Somit bekommt der Teich eine Max. Länge von ca. 6,40m und eine Max Breite von ca. 5,60m.

Das graue um den Teich soll erst eimal mit dem Aushub angefüllt werden. So kommen wir dann auf Terrassenhöhe.

Wenn ich nun erst einmal von 1,80m tiefe ausgehe, komme ich bei einem Rechteck mit Steilen Wänden auf ca. 64,5m³ .

Was meint ihr, wie viel muss ich da wohl für die Rundungen und die zwangsläufig etwas schrägen Wände abziehen 

Gibt es dafür eine Faustformel


----------



## mitch (3. Mai 2009)

*AW: Letzte Vergrößerung im Okt. 2009*

hallo olaf,

na hast du das grabgrät schon vorgelüht 

ja diese langwierigen regierungsverhandlungen kenn ich auch  :beeten :__ nase  :crazy :smoki   .

aber wo ein wille da ist auch ein weg


----------



## Olli.P (3. Mai 2009)

*AW: Letzte Vergrößerung im Okt. 2009*

Hi Mitch,

alles in Arbeit...

Aber ich hab ja noch ein bisschen Zeit mich mental darauf vorzubereiten......


----------



## Koi-Uwe (3. Mai 2009)

*AW: Letzte Vergrößerung im Okt. 2009*



mitch schrieb:


> aber wo ein wille da ist auch ein weg



So So Mitch, also doch jetzt volle Pulle ?  So wie am Telefon beschnackt


----------



## Olli.P (10. Juli 2009)

*AW: Letzte Vergrößerung im Okt. 2009 haben wir vorgezogen*

Hi Leute,

wir hatten hier bei uns schon den Oktober..... 


Die Rasenkanten für das Umfeld liegen   
die Grasnarbe ist abgetragen... 

Der Pool ist aufgestellt, um zu Prüfen ob er Luft verliert.... 

Die Kantensteine sind gesetzt..... 

Wasser raus........ 

Das alte Teichloch....... 

Nochmal vom Balkon aus..... 

Das Vlies und BA sind ausgebaut, der Chef bestimmt die End tiefe....... 

Der große schreck beim Buddeln.

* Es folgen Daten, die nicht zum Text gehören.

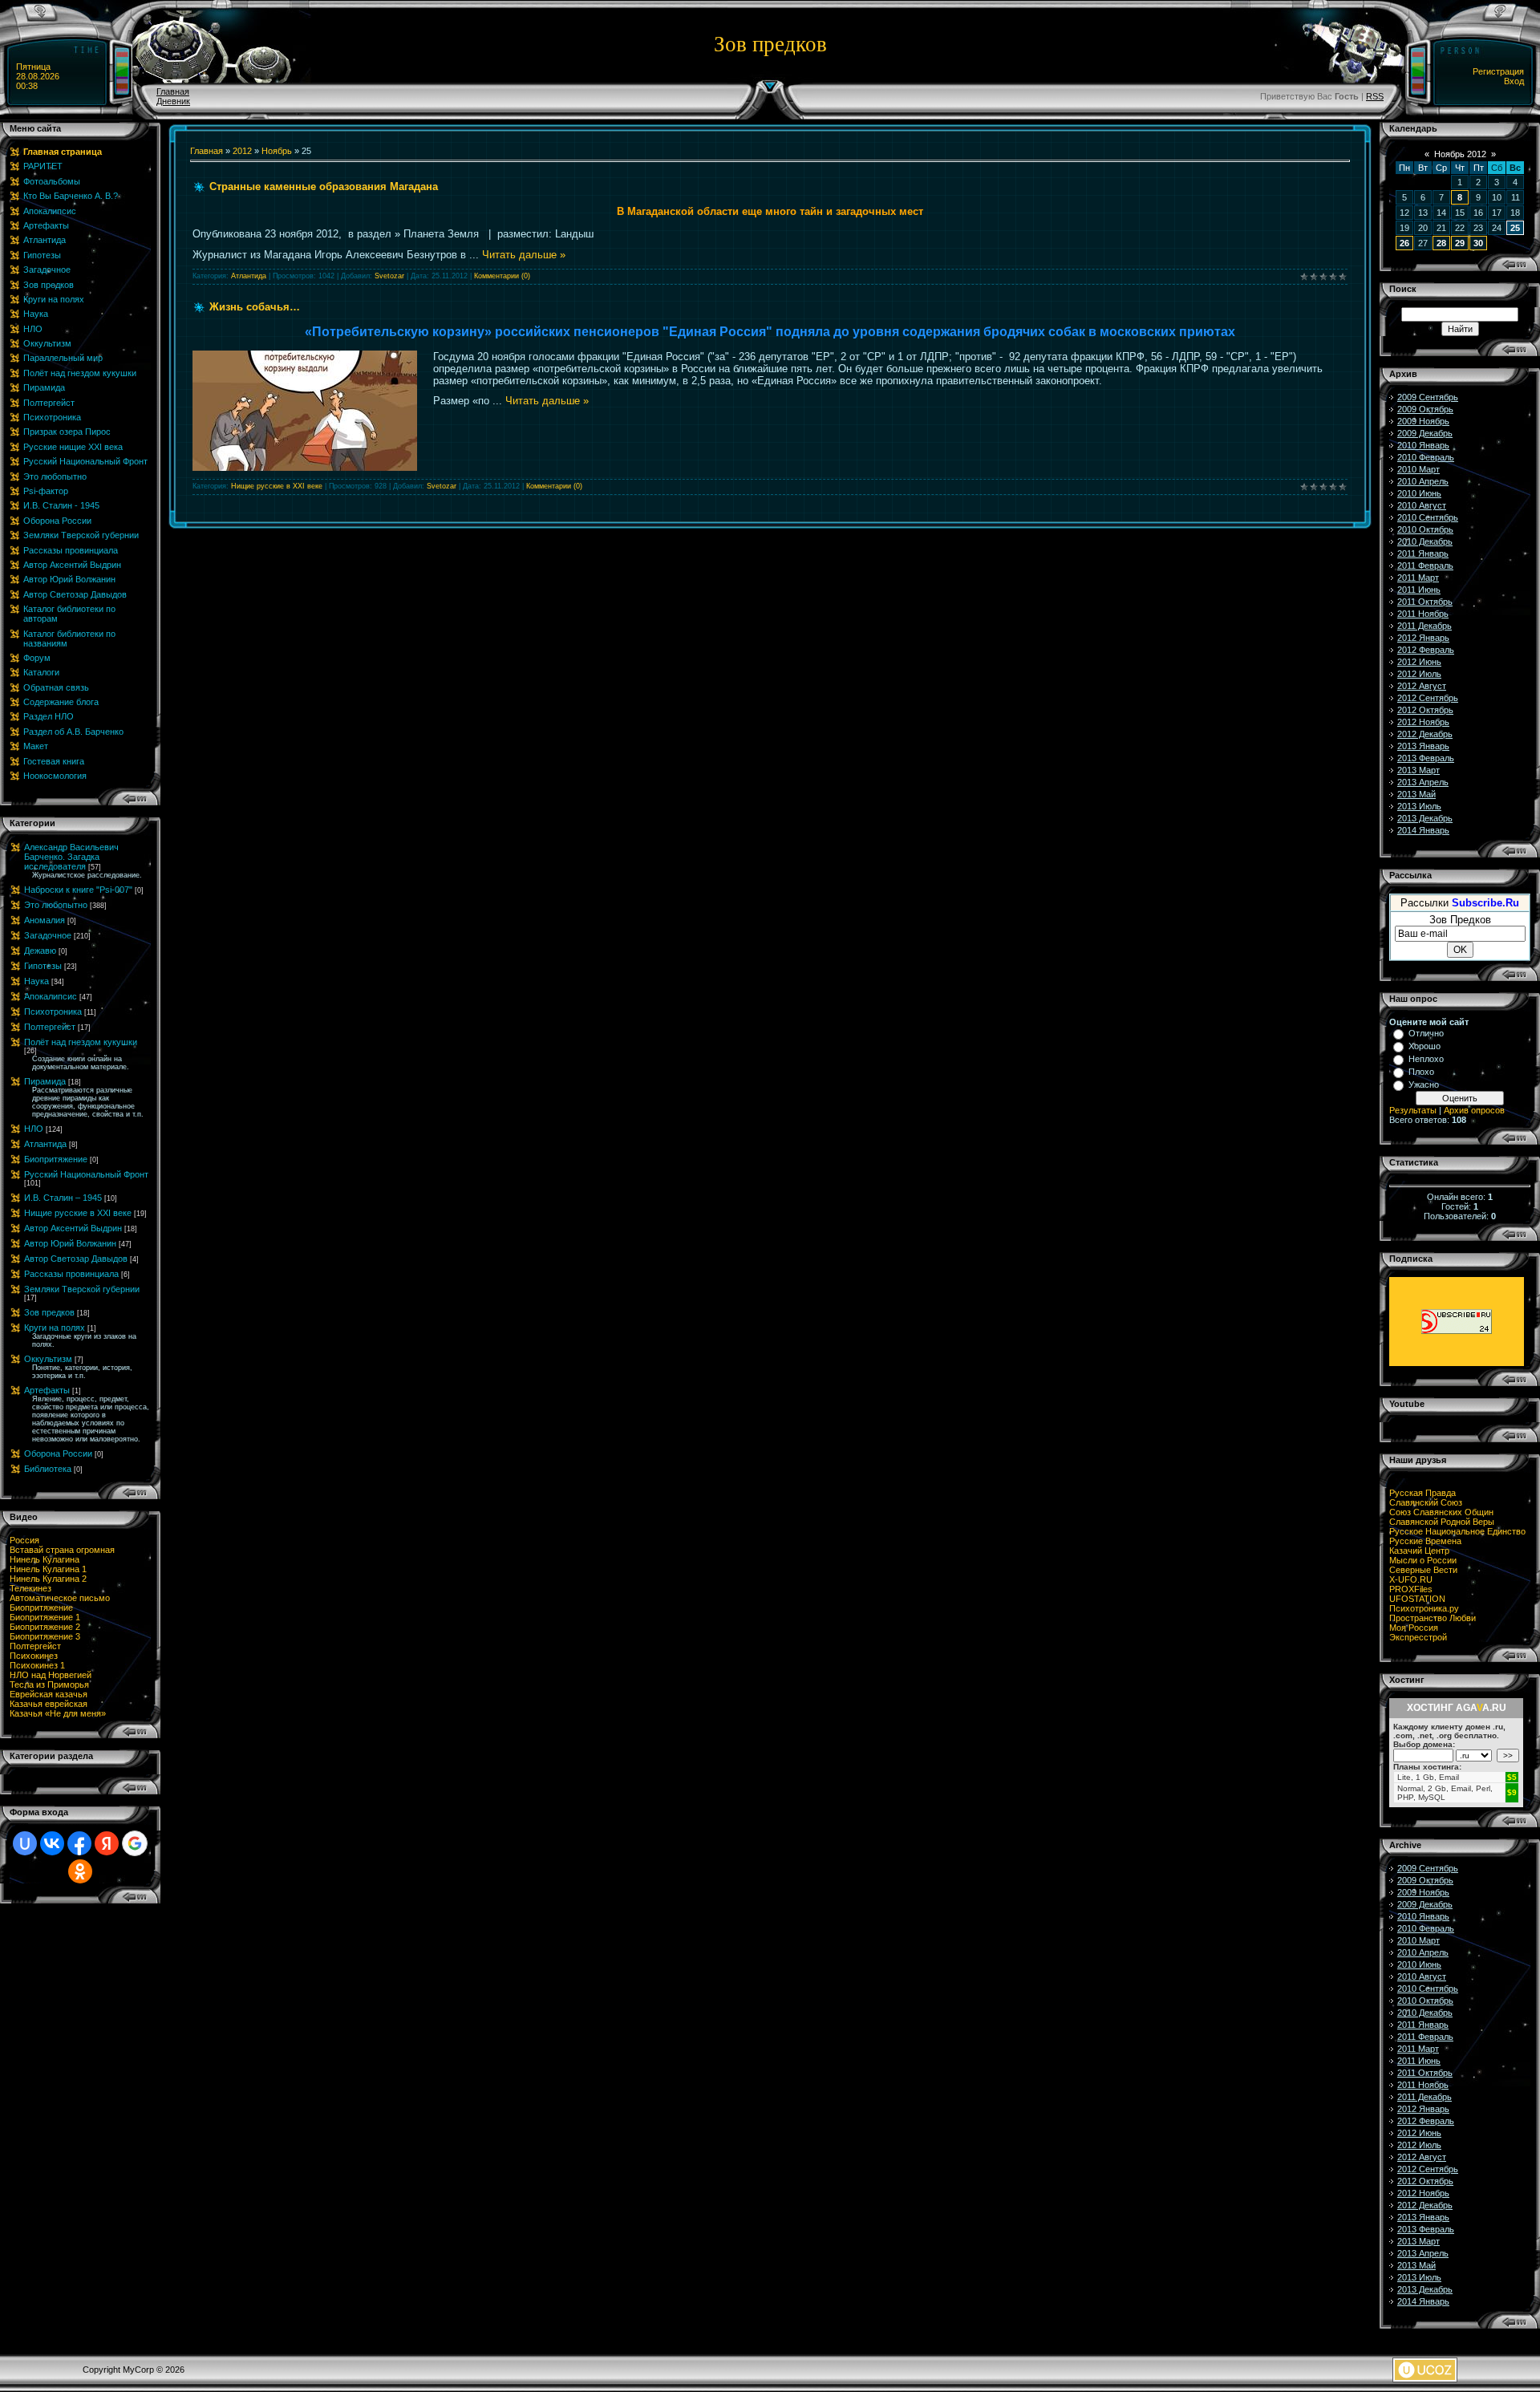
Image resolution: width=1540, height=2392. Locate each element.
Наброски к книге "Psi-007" (78, 889)
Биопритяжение (55, 1159)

Ein Koi springt auf den Poolrand und schneidet mit (ich glaube einem Afterflossenstrahl) den oberen Poolring auf.
700L Wasser weg........  
Das kommt dabei raus wenn man einen alten Pool nimmt der schon 3 Kinder überstanden hat. Schnell neuen Pool kaufen 
Nö  geht nicht der einzige Schattenplatz ist ja schon belegt und selbst hier erwärmt sich das Wasser in null Komma nix auf ca. 33°.......... :crazy


Das muss noch an Erde weg und auf Tiefe gebracht werden...... 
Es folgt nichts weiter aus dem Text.